⟨

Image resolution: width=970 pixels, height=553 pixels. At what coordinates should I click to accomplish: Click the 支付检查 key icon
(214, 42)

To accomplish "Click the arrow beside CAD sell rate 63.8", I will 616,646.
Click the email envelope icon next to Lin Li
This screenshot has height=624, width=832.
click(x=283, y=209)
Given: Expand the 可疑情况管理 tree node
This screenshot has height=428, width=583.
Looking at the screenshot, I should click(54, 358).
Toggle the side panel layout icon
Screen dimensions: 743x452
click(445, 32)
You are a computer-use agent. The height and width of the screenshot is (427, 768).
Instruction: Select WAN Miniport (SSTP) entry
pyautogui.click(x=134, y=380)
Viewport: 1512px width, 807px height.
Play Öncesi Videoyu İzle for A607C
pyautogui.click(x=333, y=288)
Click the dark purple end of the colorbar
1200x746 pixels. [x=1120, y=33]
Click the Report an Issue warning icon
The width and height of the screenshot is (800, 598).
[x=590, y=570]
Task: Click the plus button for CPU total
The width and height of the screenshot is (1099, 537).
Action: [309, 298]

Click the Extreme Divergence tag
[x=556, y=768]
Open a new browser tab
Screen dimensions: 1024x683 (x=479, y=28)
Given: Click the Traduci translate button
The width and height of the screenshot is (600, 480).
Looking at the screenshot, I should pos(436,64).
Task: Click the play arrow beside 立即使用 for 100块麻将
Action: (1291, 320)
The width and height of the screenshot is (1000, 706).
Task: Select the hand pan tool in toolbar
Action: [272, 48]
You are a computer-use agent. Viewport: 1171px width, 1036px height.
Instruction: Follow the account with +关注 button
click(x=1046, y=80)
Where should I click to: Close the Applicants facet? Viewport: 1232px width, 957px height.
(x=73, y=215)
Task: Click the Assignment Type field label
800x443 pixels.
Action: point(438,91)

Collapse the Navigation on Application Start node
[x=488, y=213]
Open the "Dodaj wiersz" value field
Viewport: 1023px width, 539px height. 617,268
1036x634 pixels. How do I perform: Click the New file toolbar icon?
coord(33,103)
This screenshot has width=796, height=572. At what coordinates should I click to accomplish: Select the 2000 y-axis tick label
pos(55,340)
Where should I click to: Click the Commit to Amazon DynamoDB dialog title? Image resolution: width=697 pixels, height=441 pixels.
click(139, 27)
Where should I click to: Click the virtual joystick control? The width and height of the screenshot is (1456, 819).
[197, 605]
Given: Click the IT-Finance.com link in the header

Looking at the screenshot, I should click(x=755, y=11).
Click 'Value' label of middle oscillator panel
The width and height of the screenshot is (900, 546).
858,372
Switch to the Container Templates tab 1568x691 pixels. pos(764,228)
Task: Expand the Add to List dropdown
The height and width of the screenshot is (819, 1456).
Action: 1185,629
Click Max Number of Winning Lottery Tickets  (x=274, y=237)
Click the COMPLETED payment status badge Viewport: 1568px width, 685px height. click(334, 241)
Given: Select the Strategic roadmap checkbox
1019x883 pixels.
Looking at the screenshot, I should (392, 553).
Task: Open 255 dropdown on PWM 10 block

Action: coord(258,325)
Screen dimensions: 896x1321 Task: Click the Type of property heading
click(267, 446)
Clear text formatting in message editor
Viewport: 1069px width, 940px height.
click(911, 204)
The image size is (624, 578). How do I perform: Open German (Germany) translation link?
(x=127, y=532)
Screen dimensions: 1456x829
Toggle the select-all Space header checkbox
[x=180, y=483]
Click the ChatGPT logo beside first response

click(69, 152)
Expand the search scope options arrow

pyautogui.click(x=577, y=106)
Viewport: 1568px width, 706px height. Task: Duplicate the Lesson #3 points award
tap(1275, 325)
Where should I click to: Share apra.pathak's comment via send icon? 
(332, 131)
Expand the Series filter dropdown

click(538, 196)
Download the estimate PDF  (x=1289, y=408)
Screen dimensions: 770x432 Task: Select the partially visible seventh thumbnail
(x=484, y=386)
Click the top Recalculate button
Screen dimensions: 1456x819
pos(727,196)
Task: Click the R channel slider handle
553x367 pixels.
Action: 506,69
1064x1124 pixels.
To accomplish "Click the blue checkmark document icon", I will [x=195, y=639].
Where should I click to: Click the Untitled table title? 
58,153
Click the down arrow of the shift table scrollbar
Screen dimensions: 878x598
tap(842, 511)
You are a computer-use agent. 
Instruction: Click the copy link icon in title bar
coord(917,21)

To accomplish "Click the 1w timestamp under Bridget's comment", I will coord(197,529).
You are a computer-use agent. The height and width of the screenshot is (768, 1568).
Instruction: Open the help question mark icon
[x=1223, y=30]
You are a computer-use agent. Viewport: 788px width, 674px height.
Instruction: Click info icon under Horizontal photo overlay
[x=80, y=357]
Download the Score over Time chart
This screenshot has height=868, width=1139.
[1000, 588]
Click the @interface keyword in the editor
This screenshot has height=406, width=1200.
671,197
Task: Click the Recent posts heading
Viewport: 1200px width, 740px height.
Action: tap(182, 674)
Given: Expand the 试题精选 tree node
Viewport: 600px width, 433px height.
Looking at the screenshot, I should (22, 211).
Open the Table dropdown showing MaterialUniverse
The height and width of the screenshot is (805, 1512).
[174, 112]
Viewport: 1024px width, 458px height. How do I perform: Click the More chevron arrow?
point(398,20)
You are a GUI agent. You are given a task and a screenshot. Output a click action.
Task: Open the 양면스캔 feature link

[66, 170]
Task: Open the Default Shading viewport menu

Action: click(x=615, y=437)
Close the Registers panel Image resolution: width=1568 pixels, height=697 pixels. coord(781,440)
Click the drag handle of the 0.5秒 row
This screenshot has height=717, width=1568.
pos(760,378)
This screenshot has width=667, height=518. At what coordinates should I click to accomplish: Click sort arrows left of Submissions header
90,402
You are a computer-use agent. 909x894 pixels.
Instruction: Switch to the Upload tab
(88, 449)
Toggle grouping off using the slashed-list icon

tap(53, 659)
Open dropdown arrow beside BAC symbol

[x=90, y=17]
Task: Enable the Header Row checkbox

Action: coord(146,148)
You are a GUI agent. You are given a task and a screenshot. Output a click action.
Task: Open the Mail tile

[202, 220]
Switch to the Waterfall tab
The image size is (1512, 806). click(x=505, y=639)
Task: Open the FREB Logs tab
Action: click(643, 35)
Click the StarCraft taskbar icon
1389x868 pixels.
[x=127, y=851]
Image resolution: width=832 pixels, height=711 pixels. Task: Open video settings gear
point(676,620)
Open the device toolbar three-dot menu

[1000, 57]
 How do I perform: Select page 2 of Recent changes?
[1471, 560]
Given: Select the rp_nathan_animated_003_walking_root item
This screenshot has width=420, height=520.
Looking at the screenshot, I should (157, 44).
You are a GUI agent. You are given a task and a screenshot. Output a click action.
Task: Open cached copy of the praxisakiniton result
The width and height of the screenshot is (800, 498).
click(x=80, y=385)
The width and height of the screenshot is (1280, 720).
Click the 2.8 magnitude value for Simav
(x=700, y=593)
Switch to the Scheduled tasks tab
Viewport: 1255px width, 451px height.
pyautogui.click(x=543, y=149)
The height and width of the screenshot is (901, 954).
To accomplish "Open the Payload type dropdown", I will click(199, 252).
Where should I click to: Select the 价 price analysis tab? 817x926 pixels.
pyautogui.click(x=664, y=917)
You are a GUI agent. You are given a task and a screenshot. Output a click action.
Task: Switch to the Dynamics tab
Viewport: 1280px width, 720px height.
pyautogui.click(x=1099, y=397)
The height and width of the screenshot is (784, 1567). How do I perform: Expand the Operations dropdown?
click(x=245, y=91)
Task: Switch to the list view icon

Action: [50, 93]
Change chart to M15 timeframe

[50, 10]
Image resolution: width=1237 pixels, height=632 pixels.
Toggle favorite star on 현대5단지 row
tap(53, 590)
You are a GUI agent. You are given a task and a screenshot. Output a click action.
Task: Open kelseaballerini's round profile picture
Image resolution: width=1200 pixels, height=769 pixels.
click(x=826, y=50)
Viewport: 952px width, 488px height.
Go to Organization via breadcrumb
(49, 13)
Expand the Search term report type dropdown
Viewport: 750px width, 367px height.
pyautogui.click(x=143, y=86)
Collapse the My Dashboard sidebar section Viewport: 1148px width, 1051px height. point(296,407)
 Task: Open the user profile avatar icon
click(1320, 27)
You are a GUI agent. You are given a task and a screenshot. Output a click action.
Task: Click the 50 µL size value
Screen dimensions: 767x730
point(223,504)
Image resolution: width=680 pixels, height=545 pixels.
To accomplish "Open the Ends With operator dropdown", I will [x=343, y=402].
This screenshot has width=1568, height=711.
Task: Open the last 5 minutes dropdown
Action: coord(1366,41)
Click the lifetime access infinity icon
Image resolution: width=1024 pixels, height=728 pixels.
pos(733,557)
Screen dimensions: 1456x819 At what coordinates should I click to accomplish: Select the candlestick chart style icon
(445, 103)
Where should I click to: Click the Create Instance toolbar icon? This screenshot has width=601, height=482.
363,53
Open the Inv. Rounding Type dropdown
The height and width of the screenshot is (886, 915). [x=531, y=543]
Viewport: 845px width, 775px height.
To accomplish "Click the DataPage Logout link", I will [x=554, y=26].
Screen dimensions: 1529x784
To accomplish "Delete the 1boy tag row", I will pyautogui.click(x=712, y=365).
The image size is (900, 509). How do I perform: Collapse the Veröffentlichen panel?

⟩

▶ Task to carry out
Starting at the beginning of the records and ending at the line containing "click(x=283, y=209)", arrange them as a two-column CSV with the headers "entry" and "reply". Give one row per entry, put each field in quotation marks, and replace any line breaks with spaces.

▶ Reply to the task
entry,reply
"Image resolution: width=970 pixels, height=553 pixels. At what coordinates should I click to accomplish: Click the 支付检查 key icon","(214, 42)"
"To accomplish ""Click the arrow beside CAD sell rate 63.8"",","I will 616,646."
"Click the email envelope icon next to Lin Li This screenshot has height=624, width=832.","click(x=283, y=209)"